Friday, July 16, 2010

Where To Buy The Baseball Codes: Beanballs, Sign Stealing, and Bench-Clearing Brawls: The Unwritten Rules of America's Pastime


When it comes to baseball, I've done it all: played, coached, announced, compiled stats, scouted, ushered, and even sold beer. On most occasions, I figured I've learned just about everything there is to the game.

Until I read "The Baseball Codes".

While not a literary masterpiece, TBC wonderfully held my attention throughout all of its 200+ pages. Every chapter had tidbits, insights, and anecdotes about the game that could only have been relayed by a skilled and enthusiastic author such as Mr. Turbow.

How many fans know that:

1) It's often the pitcher who gives signs, not the catcher.
2) Carlton Fisk had a career-long routine about where he sat in every team plane and bus.
3) One of baseball's brawniest players was scorned for not participating in brawls.
4) Bob Feller used WWII technology to steal signs after he came home from combat in the Pacific.

Mr.
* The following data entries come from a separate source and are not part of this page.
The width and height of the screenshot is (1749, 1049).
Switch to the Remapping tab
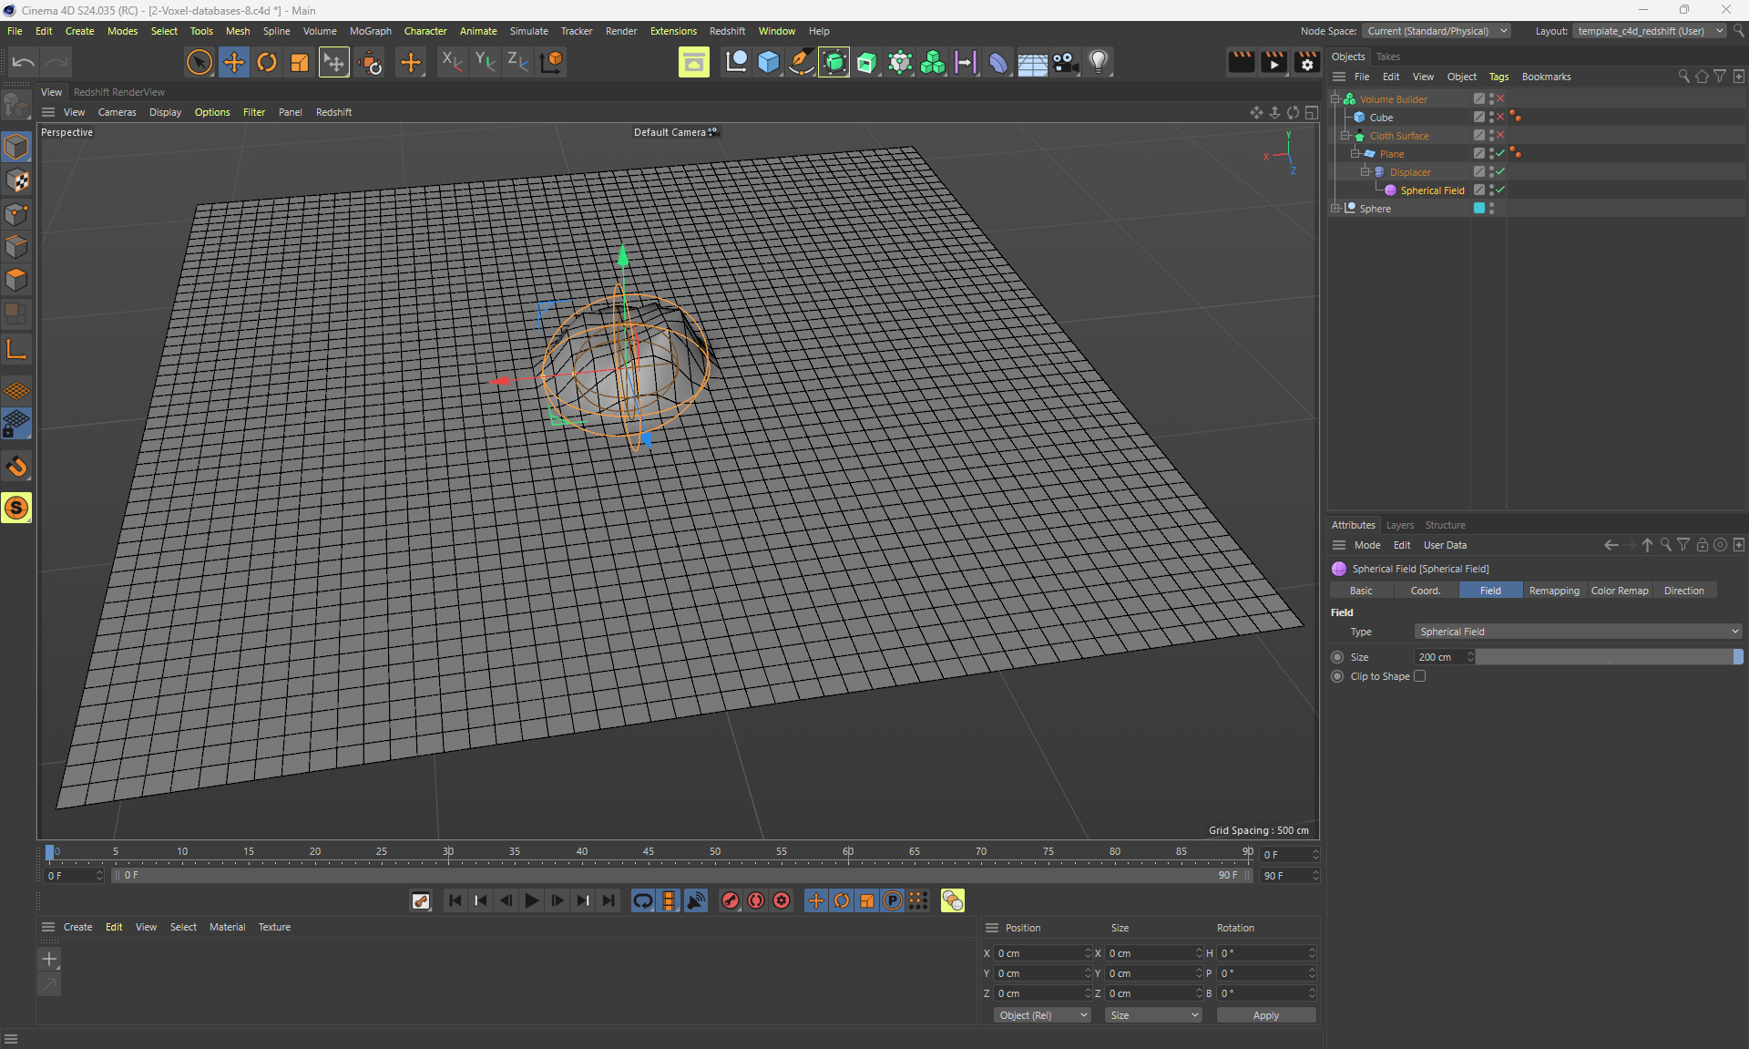point(1554,591)
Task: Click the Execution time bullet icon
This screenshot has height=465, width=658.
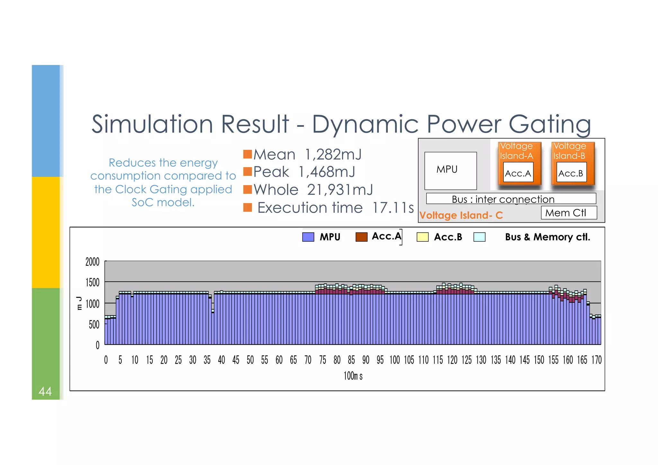Action: click(247, 208)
Turbow relates each of these and many, many more.

The last few pages of TBC are about Rex "Hurricane" Hudler. A hustling, free-spirited utility man, Hudler's last career at-bat makes for a perfect ending for Mr. Turbow's classic. Regardless of what happened when that last pitch came toward Hudler (I won't reveal it here), he upheld the unwritten rules have made baseball and this book so unique.Get more detail about The Baseball Codes: Beanballs, Sign Stealing, and Bench-Clearing Brawls: The Unwritten Rules of America's Pastime.